2022-TIOL-925-CESTAT-DEL
Anjani Technoplast Ltd Vs CC
Cus - s.129E of the Customs Act, 1962 - What was sought to be contended by the appellant before the Tribunal when the matter came up before it on 07.07.2015 was that the provision of section 129E of the Customs Act, as it stood prior to 06.08.2014, would be applicable and so the Tribunal would have the power to waive the requirement of pre-deposit subject to such conditions as it thought fit - Inasmuch as though the order was passed by the adjudicating authority on 10.10.2014, but the show cause notice was issued prior to 06.08.2014 on 10.06.2014 - Tribunal did not accept this submission citing the decision of the Allahabad High Court in Ganesh Yadav = 2015-TIOL-1490-HC-ALL-ST and accordingly dismissed the appeal - Therefore, the appellant has filed an application on 31.05.2022 under rule 20 of the Customs, Excise and Service Tax Appellate Tribunal Rules, 1982 [The 1982 Rules] for restoration of the appeal.

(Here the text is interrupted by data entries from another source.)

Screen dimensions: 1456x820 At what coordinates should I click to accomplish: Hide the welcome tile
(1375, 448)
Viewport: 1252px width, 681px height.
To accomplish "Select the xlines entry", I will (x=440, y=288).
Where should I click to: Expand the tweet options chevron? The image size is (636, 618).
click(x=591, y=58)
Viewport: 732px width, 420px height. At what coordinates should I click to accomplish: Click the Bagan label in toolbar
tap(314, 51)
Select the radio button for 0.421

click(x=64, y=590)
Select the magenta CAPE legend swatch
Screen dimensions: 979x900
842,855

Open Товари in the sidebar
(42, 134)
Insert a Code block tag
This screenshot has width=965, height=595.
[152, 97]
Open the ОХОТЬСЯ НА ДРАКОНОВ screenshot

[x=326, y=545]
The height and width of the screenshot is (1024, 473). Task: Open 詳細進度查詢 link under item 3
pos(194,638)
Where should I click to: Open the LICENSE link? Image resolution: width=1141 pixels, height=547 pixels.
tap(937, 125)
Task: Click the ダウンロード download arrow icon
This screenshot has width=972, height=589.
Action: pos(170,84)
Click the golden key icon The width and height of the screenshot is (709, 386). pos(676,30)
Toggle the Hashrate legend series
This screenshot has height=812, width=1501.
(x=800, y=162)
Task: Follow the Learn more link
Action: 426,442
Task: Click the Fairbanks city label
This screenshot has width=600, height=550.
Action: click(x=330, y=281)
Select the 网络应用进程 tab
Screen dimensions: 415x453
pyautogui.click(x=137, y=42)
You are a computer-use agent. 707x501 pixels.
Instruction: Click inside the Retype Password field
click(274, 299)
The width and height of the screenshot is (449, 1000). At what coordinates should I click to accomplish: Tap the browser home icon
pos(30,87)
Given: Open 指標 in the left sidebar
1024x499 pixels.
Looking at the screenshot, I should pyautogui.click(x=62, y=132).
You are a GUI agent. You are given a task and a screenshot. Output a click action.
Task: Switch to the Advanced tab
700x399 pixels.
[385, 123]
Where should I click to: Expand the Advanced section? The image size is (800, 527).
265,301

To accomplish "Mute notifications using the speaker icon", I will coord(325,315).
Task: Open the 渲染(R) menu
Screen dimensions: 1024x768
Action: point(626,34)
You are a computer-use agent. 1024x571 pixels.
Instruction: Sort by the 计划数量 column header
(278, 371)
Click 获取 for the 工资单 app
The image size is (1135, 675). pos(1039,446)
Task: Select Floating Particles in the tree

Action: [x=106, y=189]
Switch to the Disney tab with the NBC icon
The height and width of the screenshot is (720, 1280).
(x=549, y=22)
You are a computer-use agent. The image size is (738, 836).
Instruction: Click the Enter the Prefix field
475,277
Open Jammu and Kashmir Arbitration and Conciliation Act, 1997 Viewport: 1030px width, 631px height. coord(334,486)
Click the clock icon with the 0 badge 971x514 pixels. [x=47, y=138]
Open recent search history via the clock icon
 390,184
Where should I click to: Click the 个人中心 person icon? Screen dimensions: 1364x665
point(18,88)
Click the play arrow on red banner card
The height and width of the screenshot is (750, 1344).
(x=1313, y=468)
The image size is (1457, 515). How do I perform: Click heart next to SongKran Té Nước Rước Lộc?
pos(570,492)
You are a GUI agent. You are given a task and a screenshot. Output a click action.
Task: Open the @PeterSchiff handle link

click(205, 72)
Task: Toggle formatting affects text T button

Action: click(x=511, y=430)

Held : It is true that no time limit is prescribed for filing an application for restoration of appeal, but nevertheless the applicant has to be the vigilant and the application should be filed at the earliest opportunity after explaining the cause for non-appearance of the applicant on the date when the matter was called out - In the present case, appellant had appeared on the date fixed and made submissions - It is on a consideration of the submission advanced that that the appeal was dismissed for non-compliance of the statutory requirement - Rule 20 of the 1982 Rules, in such circumstances, would not be applicable - Moreover, Application was filed by the appellant for recall of the order dated 07.07.2015 only on 31.05.2022 - The appellant had throughout contested before the Delhi High Court and the Supreme Court that it should not be required to deposit the amount because the un-amended provisions of Section 35 of the Customs Act would be applicable - Even after the dismissal of the Civil Appeal by the Supreme Court on 23.01.2017, the appellant took more than five years to file the application for recall of the order - No satisfactory explanation has been given by the applicant for this enormous delay - In fact, only a casual statement has been made that earlier the financial capacity of the appellant was bad and it took some time to recover, whereafter the amount was deposited in September 2020 - This application was filed after two years of the deposit, therefore, it deserves to be rejected for this reason also - Application rejected: CESTAT [para 13, 21, 22]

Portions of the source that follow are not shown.